Irak: Verfassungsentwurf entzweit Bevölkerung

Der schiitisch-kurdische Verfassungsentwurf, der von den Sunniten vehement abgelehnt wird, entzweit die irakische Bevölkerung. Auch kam es zu Angriffen auf sunnitische Moscheen.

Tausende schiitische Demonstranten haben am Freitag in der vom britischen Militär kontrollierten südirakischen Metropole Basra ihre Unterstützung für den vorliegenden Text bekundet. Die von den schiitischen Regierungsparteien SCIRI („Oberster Rat für die Islamische Revolution im Irak“) und Dawa organisierte Demonstration war größer als jene der Sunniten, die sich gegen den Verfassungsentwurf richteten, über den das Volk am 15. Oktober in einem Referendum entscheiden soll.

In der mehrheitlich sunnitischen Stadt Ramadi westlich von Bagdad demonstrierten am Freitag Hunderte gegen den Entwurf. Die Gewalt im Lande dauerte unterdessen an. Bei einem Bombenanschlag auf einen Militärkonvoi in Beji kamen nach Angaben der irakischen Streitkräfte fünf Soldaten ums Leben. In zwei Moscheen in Bagdad eröffneten Unbekannte beim Freitagsgebet das Feuer auf sunnitische Gläubige. Dabei kamen nach Polizeiangaben zwei Menschen ums Leben, vier weitere wurden verletzt. In Iskanderiya und Bagdad wurden bei Gefechten insgesamt drei US-Soldaten getötet, wie die US-Streitkräfte bestätigen. Bei der Explosion einer Autobombe in einem sunnitischen Viertel Bagdads in der Nähe einer Polizeipatrouille wurde eine Zivilperson verletzt.

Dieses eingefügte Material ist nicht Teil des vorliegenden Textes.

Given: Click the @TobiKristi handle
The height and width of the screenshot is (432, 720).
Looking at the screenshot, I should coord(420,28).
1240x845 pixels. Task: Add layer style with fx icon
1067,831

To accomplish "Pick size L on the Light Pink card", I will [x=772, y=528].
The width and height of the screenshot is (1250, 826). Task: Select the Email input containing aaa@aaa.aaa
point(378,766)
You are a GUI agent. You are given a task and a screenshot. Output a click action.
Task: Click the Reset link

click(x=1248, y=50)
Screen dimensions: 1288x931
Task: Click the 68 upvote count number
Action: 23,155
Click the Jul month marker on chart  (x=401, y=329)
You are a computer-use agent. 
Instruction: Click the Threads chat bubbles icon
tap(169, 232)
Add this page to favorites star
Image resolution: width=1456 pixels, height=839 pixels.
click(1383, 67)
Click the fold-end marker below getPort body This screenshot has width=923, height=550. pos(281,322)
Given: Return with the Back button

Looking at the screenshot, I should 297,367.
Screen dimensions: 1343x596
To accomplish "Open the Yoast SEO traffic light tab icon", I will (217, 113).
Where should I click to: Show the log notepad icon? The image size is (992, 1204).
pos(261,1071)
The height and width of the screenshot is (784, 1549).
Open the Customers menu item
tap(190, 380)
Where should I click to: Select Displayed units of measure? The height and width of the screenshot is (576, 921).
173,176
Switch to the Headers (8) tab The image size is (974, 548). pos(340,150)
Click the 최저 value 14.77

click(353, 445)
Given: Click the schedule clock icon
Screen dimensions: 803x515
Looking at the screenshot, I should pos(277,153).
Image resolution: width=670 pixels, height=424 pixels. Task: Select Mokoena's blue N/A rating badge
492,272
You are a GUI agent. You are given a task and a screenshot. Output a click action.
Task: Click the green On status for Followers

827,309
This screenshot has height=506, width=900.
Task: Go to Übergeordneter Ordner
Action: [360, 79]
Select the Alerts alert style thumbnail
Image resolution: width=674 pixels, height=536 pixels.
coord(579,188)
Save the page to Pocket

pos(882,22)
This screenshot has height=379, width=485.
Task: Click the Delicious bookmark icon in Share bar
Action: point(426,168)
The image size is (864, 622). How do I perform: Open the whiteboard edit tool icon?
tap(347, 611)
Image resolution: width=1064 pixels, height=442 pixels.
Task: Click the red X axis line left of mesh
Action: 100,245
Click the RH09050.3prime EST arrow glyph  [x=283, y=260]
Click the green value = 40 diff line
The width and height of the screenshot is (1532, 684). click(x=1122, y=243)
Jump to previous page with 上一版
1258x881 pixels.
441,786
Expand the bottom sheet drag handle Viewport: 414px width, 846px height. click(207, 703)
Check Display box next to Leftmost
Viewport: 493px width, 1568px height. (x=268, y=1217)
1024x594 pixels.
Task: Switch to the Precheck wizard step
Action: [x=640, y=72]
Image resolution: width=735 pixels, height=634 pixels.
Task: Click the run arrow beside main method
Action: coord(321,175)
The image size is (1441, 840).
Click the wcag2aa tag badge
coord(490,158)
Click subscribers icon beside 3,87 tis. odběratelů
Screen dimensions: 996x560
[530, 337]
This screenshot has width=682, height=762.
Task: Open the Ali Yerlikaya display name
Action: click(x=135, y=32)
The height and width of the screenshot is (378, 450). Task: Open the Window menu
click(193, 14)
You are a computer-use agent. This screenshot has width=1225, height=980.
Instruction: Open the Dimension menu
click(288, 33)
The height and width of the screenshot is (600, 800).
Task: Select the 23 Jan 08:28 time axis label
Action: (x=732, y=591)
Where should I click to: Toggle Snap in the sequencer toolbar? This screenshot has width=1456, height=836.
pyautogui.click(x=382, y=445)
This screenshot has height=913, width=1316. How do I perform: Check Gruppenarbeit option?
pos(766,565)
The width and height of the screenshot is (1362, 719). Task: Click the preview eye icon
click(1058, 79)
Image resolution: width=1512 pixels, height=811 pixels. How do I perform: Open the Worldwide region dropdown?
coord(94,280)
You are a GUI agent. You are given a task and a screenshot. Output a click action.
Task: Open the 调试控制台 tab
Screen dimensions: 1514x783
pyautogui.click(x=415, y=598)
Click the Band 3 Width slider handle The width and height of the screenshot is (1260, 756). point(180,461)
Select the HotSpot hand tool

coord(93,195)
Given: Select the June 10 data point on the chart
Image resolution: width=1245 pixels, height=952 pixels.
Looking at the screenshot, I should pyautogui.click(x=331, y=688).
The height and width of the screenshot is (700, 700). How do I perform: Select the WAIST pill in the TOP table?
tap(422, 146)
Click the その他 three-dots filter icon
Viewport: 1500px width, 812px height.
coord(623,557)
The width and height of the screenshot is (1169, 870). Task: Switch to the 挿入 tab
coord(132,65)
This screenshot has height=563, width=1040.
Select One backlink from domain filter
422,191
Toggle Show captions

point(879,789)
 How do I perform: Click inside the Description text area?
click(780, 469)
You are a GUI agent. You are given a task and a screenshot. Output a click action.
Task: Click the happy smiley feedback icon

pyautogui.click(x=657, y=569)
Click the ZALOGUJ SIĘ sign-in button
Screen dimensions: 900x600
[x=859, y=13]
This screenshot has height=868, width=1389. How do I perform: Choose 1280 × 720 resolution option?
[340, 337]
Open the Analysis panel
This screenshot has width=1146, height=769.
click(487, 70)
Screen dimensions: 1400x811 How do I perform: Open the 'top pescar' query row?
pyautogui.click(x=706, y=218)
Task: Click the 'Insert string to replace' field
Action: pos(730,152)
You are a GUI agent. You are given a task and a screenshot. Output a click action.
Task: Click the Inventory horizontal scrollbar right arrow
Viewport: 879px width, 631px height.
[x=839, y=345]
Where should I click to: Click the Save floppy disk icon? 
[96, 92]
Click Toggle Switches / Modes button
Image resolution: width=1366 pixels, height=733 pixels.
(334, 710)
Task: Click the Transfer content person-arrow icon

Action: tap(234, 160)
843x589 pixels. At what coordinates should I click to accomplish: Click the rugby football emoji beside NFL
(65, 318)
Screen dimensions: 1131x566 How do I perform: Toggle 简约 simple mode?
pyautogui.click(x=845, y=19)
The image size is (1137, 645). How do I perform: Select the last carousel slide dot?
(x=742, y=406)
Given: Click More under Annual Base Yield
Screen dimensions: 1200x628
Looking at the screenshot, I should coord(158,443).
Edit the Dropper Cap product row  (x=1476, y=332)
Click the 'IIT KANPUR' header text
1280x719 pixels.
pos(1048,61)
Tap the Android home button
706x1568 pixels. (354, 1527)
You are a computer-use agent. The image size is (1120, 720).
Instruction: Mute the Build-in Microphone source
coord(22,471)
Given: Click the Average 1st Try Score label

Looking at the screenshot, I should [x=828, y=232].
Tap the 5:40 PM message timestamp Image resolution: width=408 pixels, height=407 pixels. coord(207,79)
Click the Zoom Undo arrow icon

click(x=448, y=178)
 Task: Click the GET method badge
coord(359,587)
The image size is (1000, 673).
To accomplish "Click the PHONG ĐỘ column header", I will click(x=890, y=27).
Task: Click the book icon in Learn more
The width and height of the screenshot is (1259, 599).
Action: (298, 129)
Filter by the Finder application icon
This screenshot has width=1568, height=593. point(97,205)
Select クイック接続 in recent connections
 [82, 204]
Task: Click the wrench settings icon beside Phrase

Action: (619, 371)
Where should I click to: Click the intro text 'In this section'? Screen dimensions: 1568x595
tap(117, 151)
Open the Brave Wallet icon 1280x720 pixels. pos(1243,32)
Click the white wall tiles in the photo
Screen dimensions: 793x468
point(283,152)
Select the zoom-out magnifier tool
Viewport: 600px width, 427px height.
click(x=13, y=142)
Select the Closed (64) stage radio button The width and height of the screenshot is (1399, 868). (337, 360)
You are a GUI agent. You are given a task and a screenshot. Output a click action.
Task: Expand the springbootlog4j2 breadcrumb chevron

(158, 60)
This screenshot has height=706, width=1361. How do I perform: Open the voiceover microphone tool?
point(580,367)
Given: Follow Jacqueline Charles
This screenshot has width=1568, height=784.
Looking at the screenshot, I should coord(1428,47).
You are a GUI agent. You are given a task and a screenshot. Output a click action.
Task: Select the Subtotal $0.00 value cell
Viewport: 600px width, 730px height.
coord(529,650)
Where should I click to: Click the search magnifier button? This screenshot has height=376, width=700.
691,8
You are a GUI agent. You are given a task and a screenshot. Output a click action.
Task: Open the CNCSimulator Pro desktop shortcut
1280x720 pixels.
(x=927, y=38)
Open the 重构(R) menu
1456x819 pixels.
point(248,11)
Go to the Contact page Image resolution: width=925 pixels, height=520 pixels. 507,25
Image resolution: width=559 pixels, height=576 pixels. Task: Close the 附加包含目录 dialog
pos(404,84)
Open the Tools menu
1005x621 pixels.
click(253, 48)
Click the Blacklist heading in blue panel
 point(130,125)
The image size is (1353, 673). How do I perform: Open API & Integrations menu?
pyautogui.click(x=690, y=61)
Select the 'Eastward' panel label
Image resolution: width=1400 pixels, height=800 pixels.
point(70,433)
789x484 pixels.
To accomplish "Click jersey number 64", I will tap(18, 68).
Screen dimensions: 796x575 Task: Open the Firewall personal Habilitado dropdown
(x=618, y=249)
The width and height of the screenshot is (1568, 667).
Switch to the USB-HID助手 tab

In der südwestlich von Basra gelegenen Stadt Subair beschossen Bewaffnete während des Morgengebets zwei sunnitische Moscheen. Dabei seien ein Mensch getötet und vier weitere verletzt worden, sagte ein Vertreter der sunnitischen Islamischen Partei. Die für die Erhaltung des Einheitsstaates eintretenden Sunniten wollen sich in ihrem Widerstand gegen den Verfassungsentwurf mit gleichgesinnten Kräften anderer Volksgruppen verbünden. In die Ablehnungsfront soll auch die Anhängerschaft des radikalen Schiiten-Predigers Muktada al-Sadr einbezogen werden. Dieser steht mit seiner Miliz „Mahdi-Armee“ in Opposition zu den schiitischen Regierungsparteien SCIRI und Dawa und profiliert sich zunehmend als irakischer Nationalist.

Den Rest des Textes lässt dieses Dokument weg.